━━ Document section

Pranksters beware, your jokes can land you in legal trouble

Opinion
By Murunga BMW | Jun 18, 2024
Pranks often go horribly wrong. [iStockphoto]

There is a recent trend of hidden camera prank videos that are posted online as social experiments to elicit humour. Whereas this was previously the province of foreign TV productions such as the 'Just For Laughs Gags', local TV has also taken the cue. This has also spread to social media personalities who also have pranks posted on their handles.

Humour is a tool of social cohesion and human interaction though it is also a fluid social construct that is subjective rather than objective. This is why some people critique some pranks as being annoying whilst others find them hilarious.

Pranks would generally fall under creative artistic expressions, especially where thought is put to setting up of the prank. However, to the extent that some of the pranks may be offensive to those who participate in them, it is important that the scope and limitations of this freedom of expression is clearly defined so as not to infringe on any rights of those who participate in the pranks.

Most of the pranks take place in public and the participants’ right to privacy may be affected when a camera is set up and microphones thrust into their faces.

Whereas some pranks may be relatively innocuous and only cause embarrassment to the participants, some go over the top and may be destructive to people or property or cause apprehension on the part of those who are filmed as unwilling participants.

One prank that was recently aired on YouTube showed a man acting as a doctor and whipping other actors pretending to be patients whilst the social experiment showed participants who were asked to hold a blood transfusion bag or an intra-venous drip. Participants prone to panic attacks may easily develop complications when placed in such situations.

In the UK, a TikTok prankster called Mizzy was jailed for 18 weeks for entering a stranger’s house uninvited in a prank which constituted trespassing into private property.

In Nigeria, popular prankster Trinity Guy was sent to prison over an allegation of sexualising a minor in his viral skit video.

These examples point towards the need for pranksters and their media organisations to ensure they meet the bare minimum expected of them in compliance with the law to ensure they entertain without infringing on people’s rights.

Consent of the participants is a prerequisite before publishing of any such content. Most pranksters do not seek consent before filming as this would take away the element of surprise and shock that is the fodder of the prank. Viewers enjoy to see the raw reactions of the participants when confronted with those situations created for the prank. Most of the times, pranksters notify the participants that it was just a prank once they have achieved that reaction. 

It is expected that once this has been done, consent release forms will then be signed to protect the prankster in case of the publication of the content. What is often shown on Kenyan TV skits are the participants merely waving at the camera whilst laughing off the prank in a show of relief.

Several questions can be posed. First, can consent be implied by the waving and taking the joke in good spirits or with a shrug? Second, would the suggestion that consent be written be an unnecessary intrusion of the legalese in matters that are not that serious?

Pranksters are better off ring-fencing themselves from any action by having this consent. In our highly litigious society, it is not improbable that those who are unwitting and unwilling participants in the pranks may press various charges including civil claims such as infringement of image rights. Further, just like the cited examples from the UK and Nigeria, criminal sanctions are also probable.

Some pranks that target a protected class of persons such as religion, pregnancy, sex or age will also border on discrimination or hate crime. Others that have sexualised content can also attract sexual harassment claims.

Whereas there is no record of Kenyan cases on such matters, it is expected that the threshold of mounting a viable legal claim on account of an injurious prank or a prank gone wrong may be too high. There may be a requirement of actual harm (physical or emotional) or loss to mount a viable claim. It is also expected that mere humiliation, ridicule and embarrassment may not be recognised legal claims for compensation for “pain and suffering”. If loss is proven, there would be remedy for the same.

━━━━
━━ Source material

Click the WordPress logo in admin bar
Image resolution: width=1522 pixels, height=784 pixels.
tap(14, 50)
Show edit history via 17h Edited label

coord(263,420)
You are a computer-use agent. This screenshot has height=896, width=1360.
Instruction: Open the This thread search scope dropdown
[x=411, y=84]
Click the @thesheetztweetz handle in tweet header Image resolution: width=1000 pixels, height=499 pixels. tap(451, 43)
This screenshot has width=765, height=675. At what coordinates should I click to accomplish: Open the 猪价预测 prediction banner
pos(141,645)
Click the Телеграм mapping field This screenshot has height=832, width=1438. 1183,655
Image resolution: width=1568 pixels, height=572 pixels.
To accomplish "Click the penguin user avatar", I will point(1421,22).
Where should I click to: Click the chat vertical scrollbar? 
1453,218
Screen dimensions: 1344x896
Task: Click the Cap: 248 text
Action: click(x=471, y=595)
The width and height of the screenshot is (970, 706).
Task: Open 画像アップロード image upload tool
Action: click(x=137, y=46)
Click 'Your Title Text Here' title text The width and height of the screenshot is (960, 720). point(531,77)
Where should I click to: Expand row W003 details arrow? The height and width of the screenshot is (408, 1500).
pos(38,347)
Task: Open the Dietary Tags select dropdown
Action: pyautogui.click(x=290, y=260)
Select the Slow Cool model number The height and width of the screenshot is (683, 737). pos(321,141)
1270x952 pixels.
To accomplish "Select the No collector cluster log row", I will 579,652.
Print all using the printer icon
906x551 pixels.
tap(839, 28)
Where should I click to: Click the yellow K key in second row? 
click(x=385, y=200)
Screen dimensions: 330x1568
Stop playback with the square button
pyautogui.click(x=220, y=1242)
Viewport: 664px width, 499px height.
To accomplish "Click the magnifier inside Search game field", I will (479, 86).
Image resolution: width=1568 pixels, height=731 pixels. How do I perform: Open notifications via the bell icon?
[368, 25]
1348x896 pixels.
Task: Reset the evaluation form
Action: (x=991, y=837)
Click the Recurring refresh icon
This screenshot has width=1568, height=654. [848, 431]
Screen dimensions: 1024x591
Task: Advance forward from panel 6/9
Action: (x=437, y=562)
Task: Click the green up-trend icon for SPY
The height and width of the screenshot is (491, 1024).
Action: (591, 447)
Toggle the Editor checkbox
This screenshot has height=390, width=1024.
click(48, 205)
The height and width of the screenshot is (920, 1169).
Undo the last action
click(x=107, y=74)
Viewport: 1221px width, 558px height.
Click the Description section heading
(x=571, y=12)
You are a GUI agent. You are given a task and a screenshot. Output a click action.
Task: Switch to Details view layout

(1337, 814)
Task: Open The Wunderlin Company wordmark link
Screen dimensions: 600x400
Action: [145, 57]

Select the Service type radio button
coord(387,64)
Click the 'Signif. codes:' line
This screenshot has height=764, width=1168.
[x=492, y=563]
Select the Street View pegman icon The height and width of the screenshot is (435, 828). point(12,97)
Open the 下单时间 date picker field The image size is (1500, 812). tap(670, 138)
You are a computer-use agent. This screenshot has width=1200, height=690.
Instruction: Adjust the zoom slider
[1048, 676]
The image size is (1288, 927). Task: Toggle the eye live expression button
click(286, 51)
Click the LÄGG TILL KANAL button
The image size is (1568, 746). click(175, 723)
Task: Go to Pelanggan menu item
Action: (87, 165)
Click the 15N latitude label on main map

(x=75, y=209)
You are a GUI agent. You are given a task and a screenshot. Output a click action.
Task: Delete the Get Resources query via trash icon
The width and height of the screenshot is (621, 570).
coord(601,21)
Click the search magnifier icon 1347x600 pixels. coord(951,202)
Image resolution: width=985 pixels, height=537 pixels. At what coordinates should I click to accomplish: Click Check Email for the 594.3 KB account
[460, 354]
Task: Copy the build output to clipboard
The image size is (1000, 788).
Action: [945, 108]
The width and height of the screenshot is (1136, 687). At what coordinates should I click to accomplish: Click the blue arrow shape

━━━━

• **Exercise instructions**:
Please rewrite the opinion piece on pranks, starting at "Several questions can" and ending at "sexual harassment claims.", with "litigious" swapped for "contentious".

• **Finished exercise**:
Several questions can be posed. First, can consent be implied by the waving and taking the joke in good spirits or with a shrug? Second, would the suggestion that consent be written be an unnecessary intrusion of the legalese in matters that are not that serious?

Pranksters are better off ring-fencing themselves from any action by having this consent. In our highly contentious society, it is not improbable that those who are unwitting and unwilling participants in the pranks may press various charges including civil claims such as infringement of image rights. Further, just like the cited examples from the UK and Nigeria, criminal sanctions are also probable.

Some pranks that target a protected class of persons such as religion, pregnancy, sex or age will also border on discrimination or hate crime. Others that have sexualised content can also attract sexual harassment claims.